Entre fin 1920 et début 1921 eut lieu dans le parti bolchévik le débat sur la militarisation du travail, ou « débat sur les syndicats ».

Au milieu de 1920, le pays fait face à une crise très grave, qui se manifeste notamment dans les transports ferroviraires. Des ingénieurs prévoyaient que d'ici quelques mois, plus une seule voie de chemin de fer ne serait en état de marche. La direction bolchévique fit appel à Trotsky, qui répondit d'abord qu'il ne connaissait rien aux chemins de fer.

Par l'intermédiaire de ce qui devint le fameux ordre 1042, Trotsky plaça les chemins de fer et les cheminots sous la loi martiale et assura la remise en état des chemins de fer avant la date limite prévue. Cette expérience conduisit à sa proposition d'une « remise en ordre » des syndicats.

::::

→ **EXERCICE 1**: D'après le texte sur le débat syndical, par quel ordre Trotsky plaça-t-il les chemins de fer et les cheminots sous la loi martiale ?
→ **EXERCICE 2**:
Indiquez si chacune des affirmations suivantes est conforme au texte sur le débat syndical, en citant les mots décisifs.
(a) Le débat sur la militarisation du travail se tint entre fin 1920 et début 1921.
(b) Trotsky déclara d'abord bien connaître les chemins de fer.
(c) Les chemins de fer furent remis en état après la date limite prévue.
→ **EXERCICE 3**: Renvoyez sans rien changer le passage du texte sur le débat syndical qui commence aux mots « Entre fin 1920 » et s'arrête après « chemins de fer. ».

→ **CONTENU DES DONNÉES**:

::::

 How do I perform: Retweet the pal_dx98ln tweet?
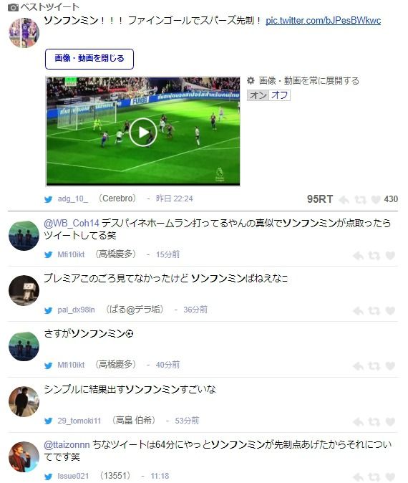[x=374, y=311]
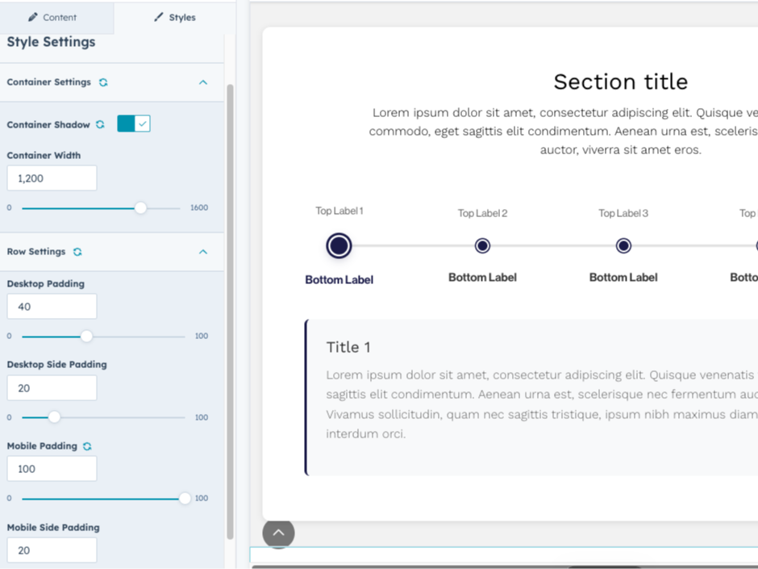
Task: Click the edit icon on the Styles tab
Action: click(x=158, y=16)
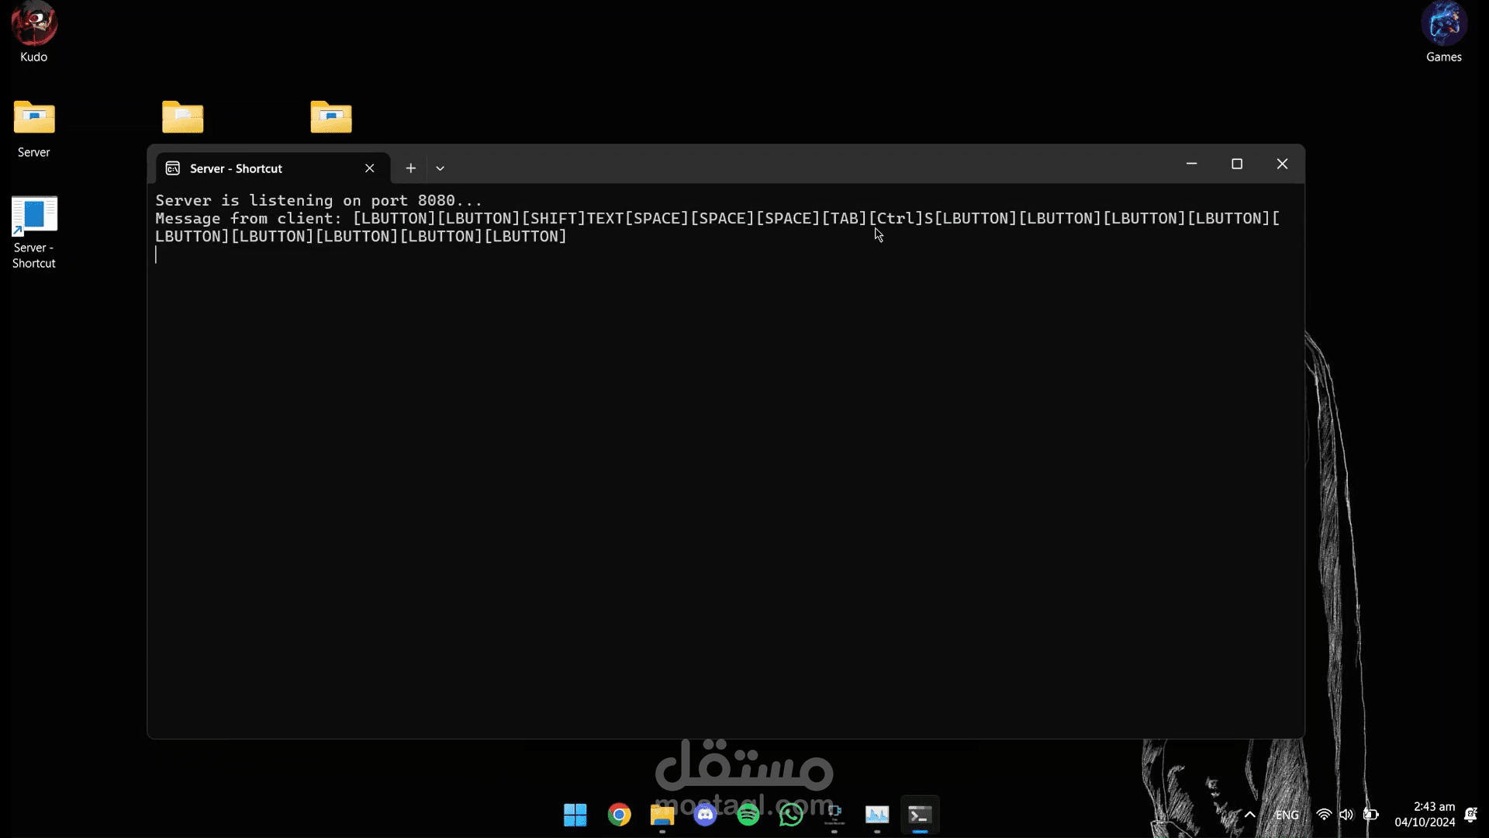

::::

→ **RÉPONSE RÉDIGÉE 1**: Par l'ordre 1042.

→ **RÉPONSE RÉDIGÉE 2**:
(a) Oui : « Entre fin 1920 et début 1921 eut lieu dans le parti bolchévik le débat sur la militarisation du travail ».
(b) Non : « qui répondit d'abord qu'il ne connaissait rien aux chemins de fer ».
(c) Non : « assura la remise en état des chemins de fer avant la date limite prévue ».

→ **RÉPONSE RÉDIGÉE 3**:
Entre fin 1920 et début 1921 eut lieu dans le parti bolchévik le débat sur la militarisation du travail, ou « débat sur les syndicats ».

Au milieu de 1920, le pays fait face à une crise très grave, qui se manifeste notamment dans les transports ferroviraires. Des ingénieurs prévoyaient que d'ici quelques mois, plus une seule voie de chemin de fer ne serait en état de marche. La direction bolchévique fit appel à Trotsky, qui répondit d'abord qu'il ne connaissait rien aux chemins de fer.